串句是不用連詞或標點而把兩個(或以上)獨立的句子串在一起的錯誤表達。有些串句是不用任何標點間隔兩個甚至更多的句子;有些串句是在該用句號時濫用逗號,忽略了逗號本身沒有連接句子功能的原則。

No one can deny the fact that air pollution is an extremely serious problem the city authorities should take strong measures to deal with it。

There is a general discussion there days over education in many colleges and institutes, one of the questions under debate is whether education is a lifetime study

修改和避免串句錯誤的常見方法:

①用句號把原句分成兩個獨立的句子;

②用連詞連接兩個句子;

③用分號連接兩個句子。

如:

No one can deny the fact that air pollution is an extremely serious problem, so the city authorities should take strong measures to deal with it。

There is a general discussion there days over education in many colleges and institutes; one of the questions under debate is whether education is a lifetime study。

2、 破句

破句是把不完整的句子當作獨立的句子來寫時發生的錯誤。

以下是常見的幾個破句的例子:

Students should be encouraged to take part-time job. Because it will benefit students and their family, even the society as a whole。

點評:從屬連詞引起的破句。常見的從屬連詞有after,unless, even if, even though ,since , before , when (whenever),because, if, who(whoever),while, as (as if ), which(whichever), although , so that, where(wherever), until, that等。像because這樣的從屬連詞開頭的從句是不能單獨存在的,它依賴於另一個句子方能使意義完整,也就是說單獨的從句本身就是破句。

修改後:Students should be encouraged to take part-time job because it will benefit students and their family, even the society as a whole。

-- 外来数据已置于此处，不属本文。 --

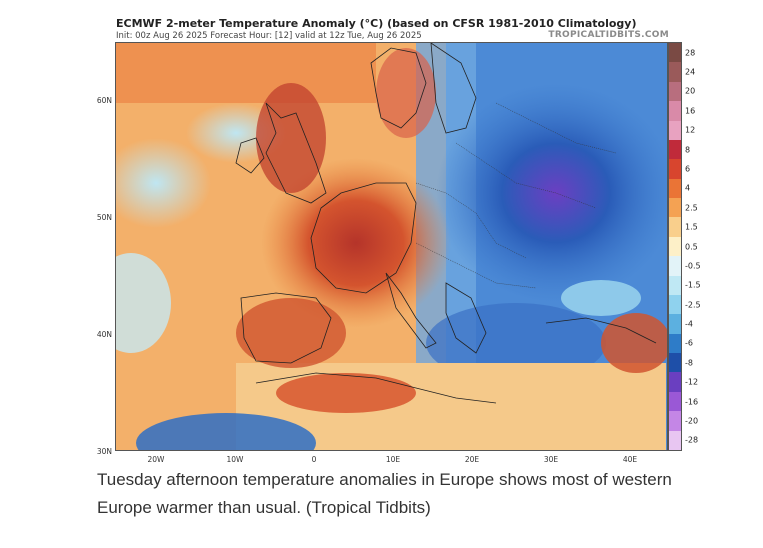 The height and width of the screenshot is (548, 763). I want to click on colorbar-label: -4, so click(689, 324).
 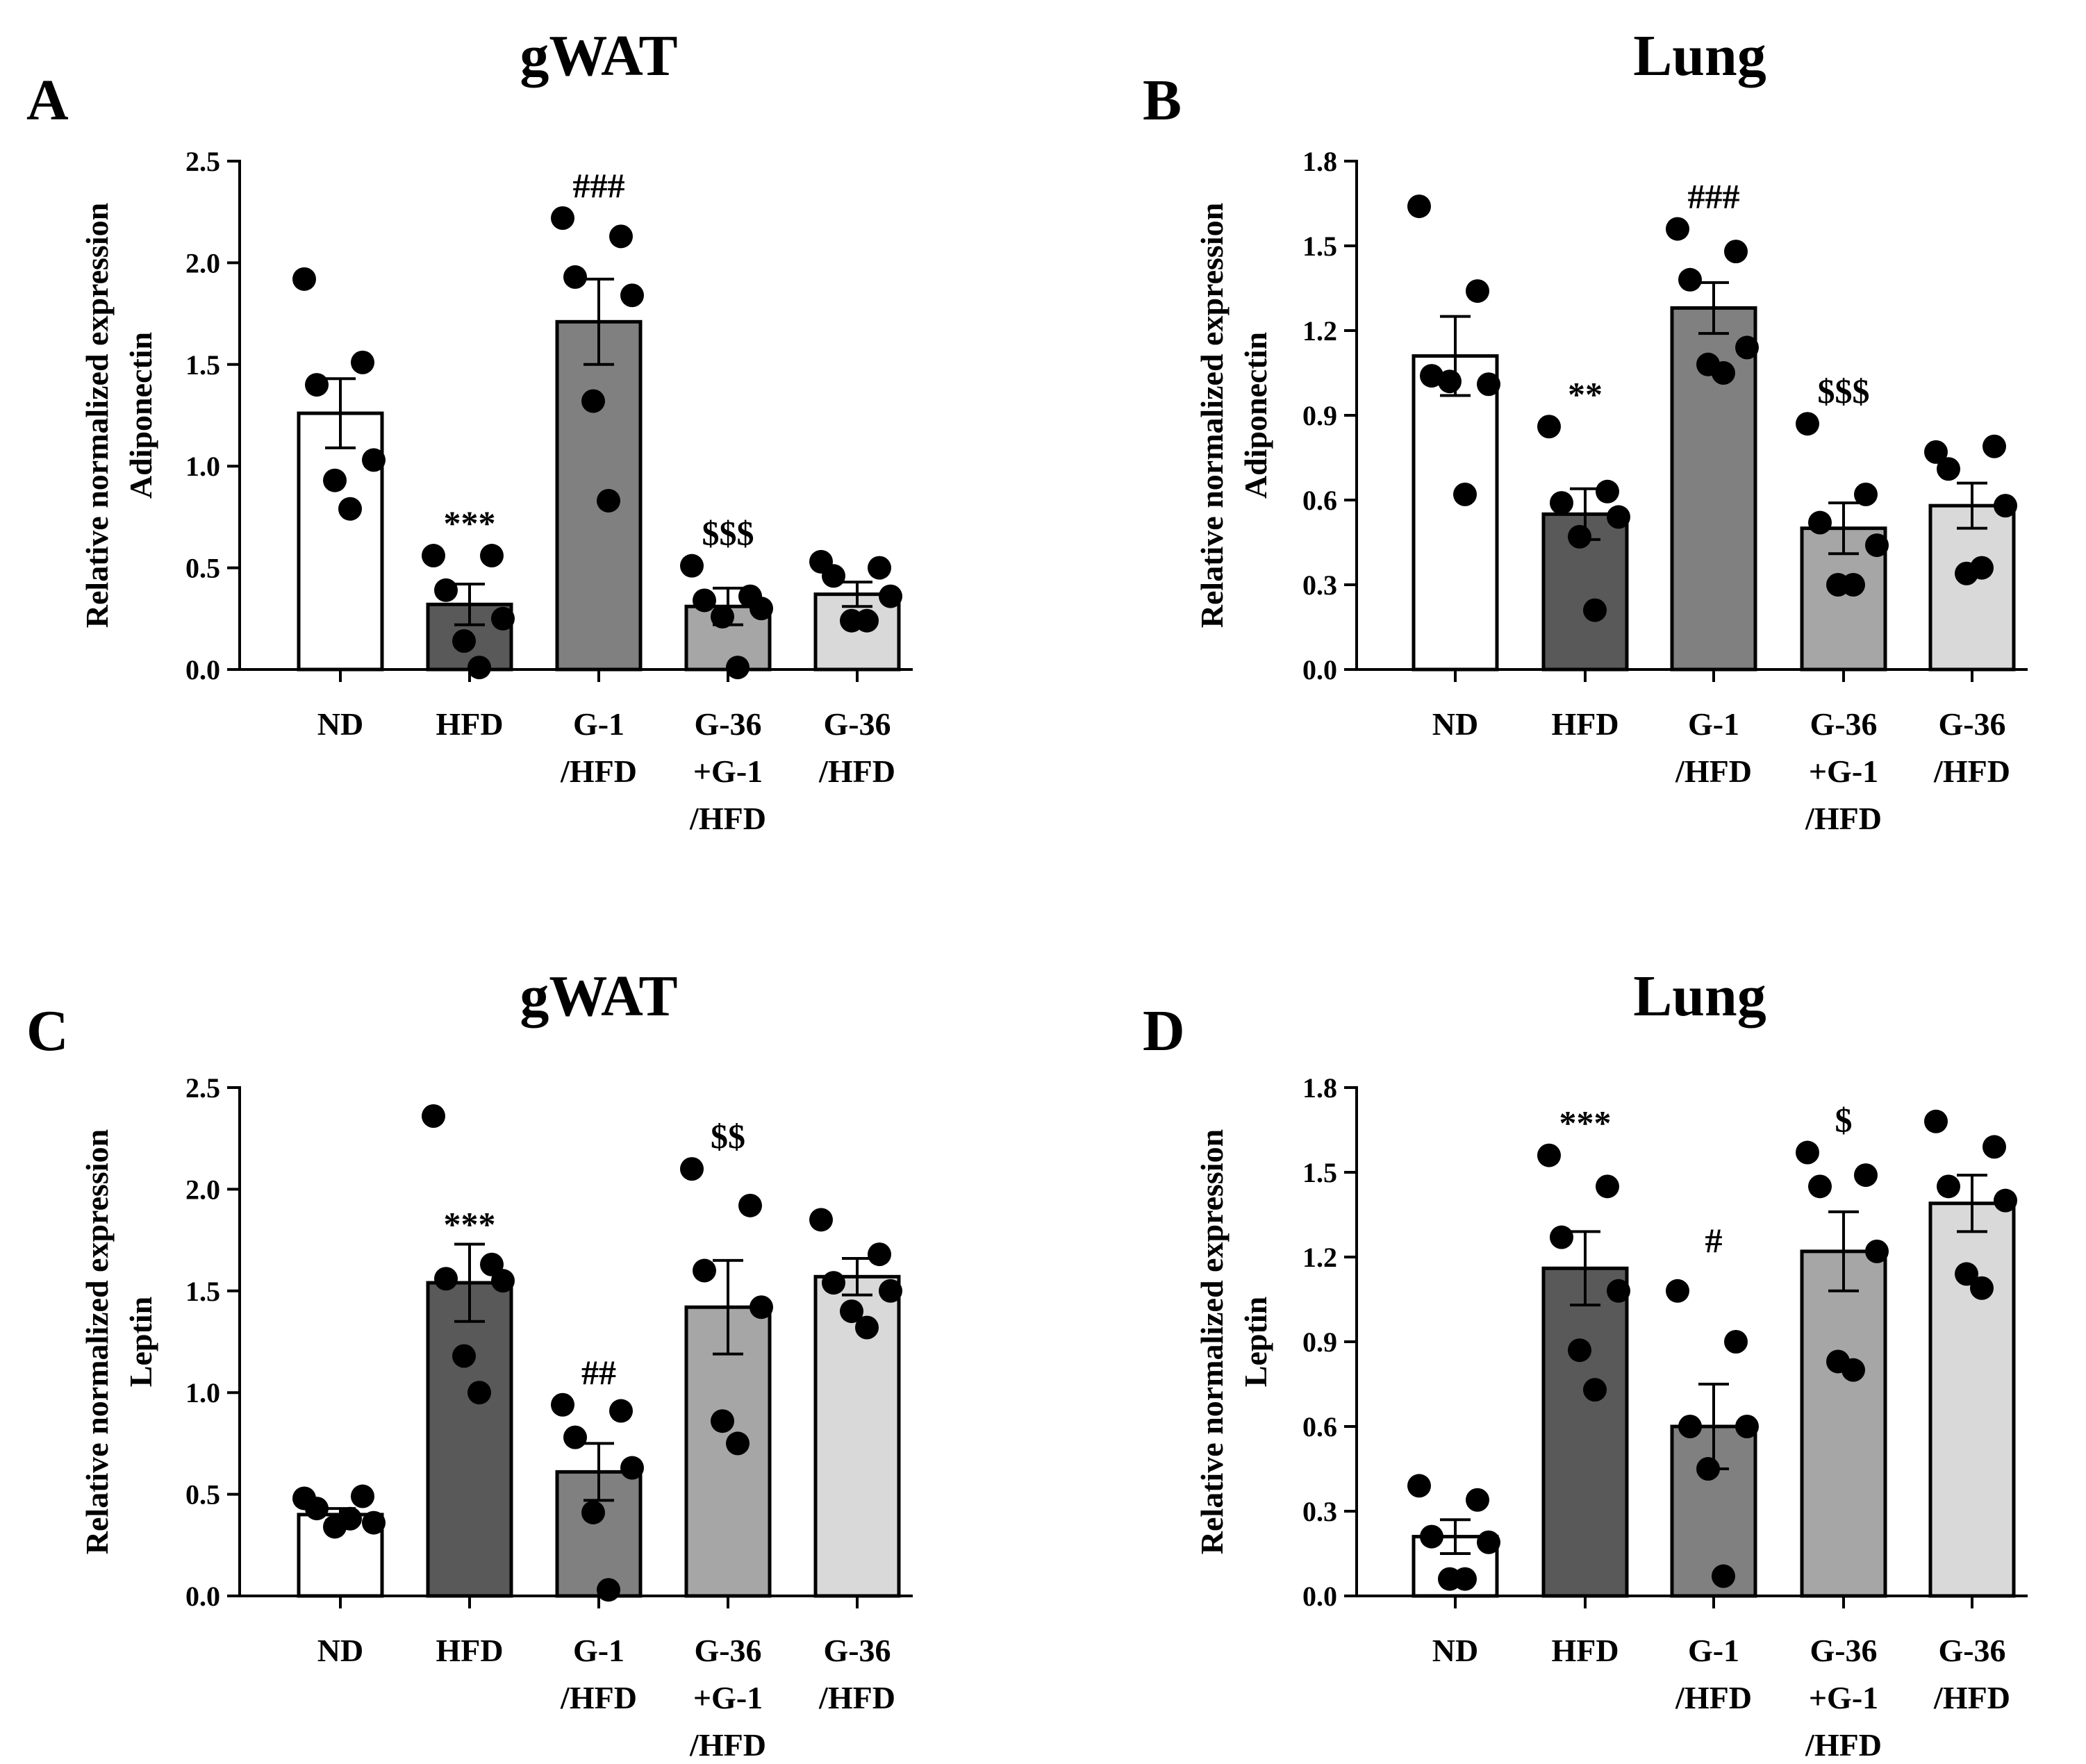 I want to click on panel-b-letter: B, so click(x=1162, y=100).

A large number of people think that they had completed their education when they finished their schooling. Not realizing that a person’s education is a most important aspect of his life。

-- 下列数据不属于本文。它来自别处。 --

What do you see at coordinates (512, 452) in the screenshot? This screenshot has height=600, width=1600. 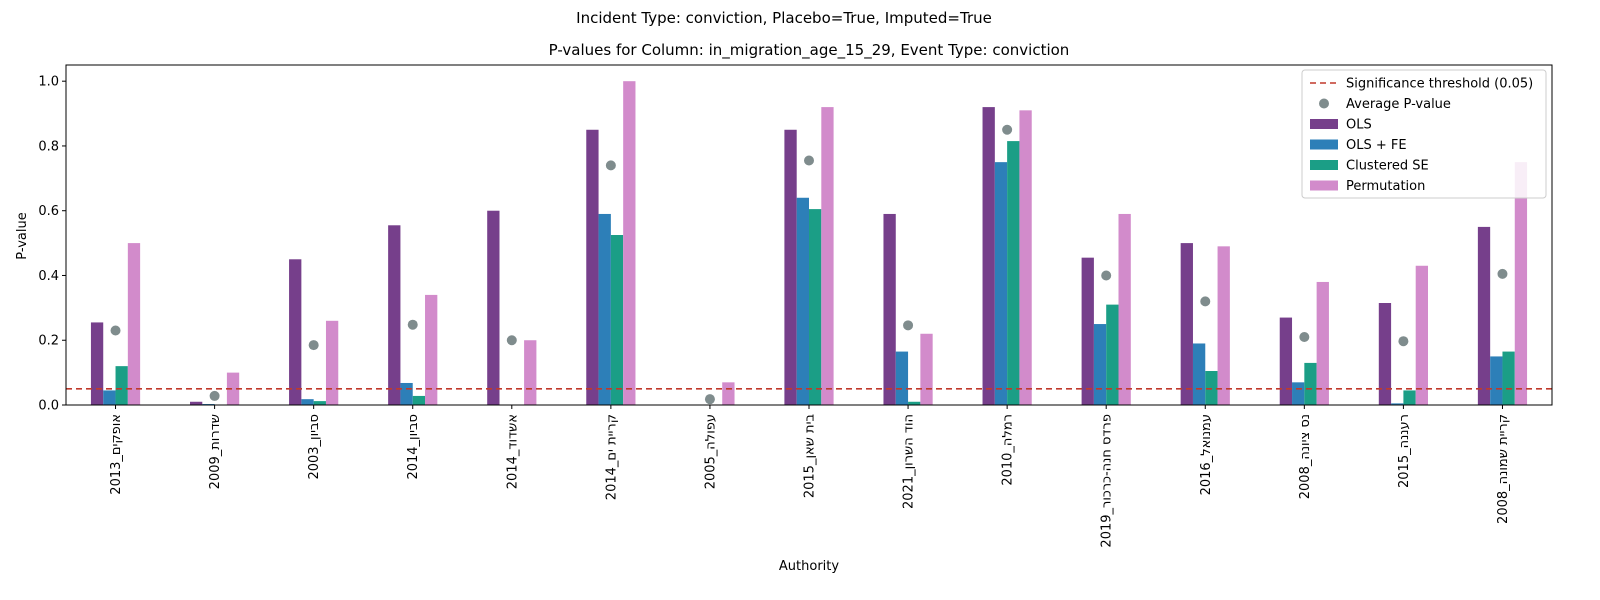 I see `x-tick-label: אשדוד_2014` at bounding box center [512, 452].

點評:分詞引起的破句。當分詞出現在一個短語或句子的開頭時常常會產生破句,而這樣的破句往往缺少主語或謂語動詞的一部分。

修改後:A large number of people think that they had completed their education when they finished their schooling. They fail to realize that a person’s education is a most important aspect of his life。

International travel has given rise to large numbers of employment opportunities. For example, retail, hospitality and transportation。

點評:增加細節引起的破句。往往以下面的詞語開頭:for example, also, except, such as, including, especially, among, like。

修改後:International travel has given rise to large numbers of employment opportunities in retail, hospitality and transportation。

Many sociologists point out that rural emigrants are putting pressure on population control. And also threatening to take already scarce city jobs。

點評:缺少主語的破句。用and之類連詞打頭的短語或句子居多,可通過使破句依附於前面的句子或加上主語的方式進行更正。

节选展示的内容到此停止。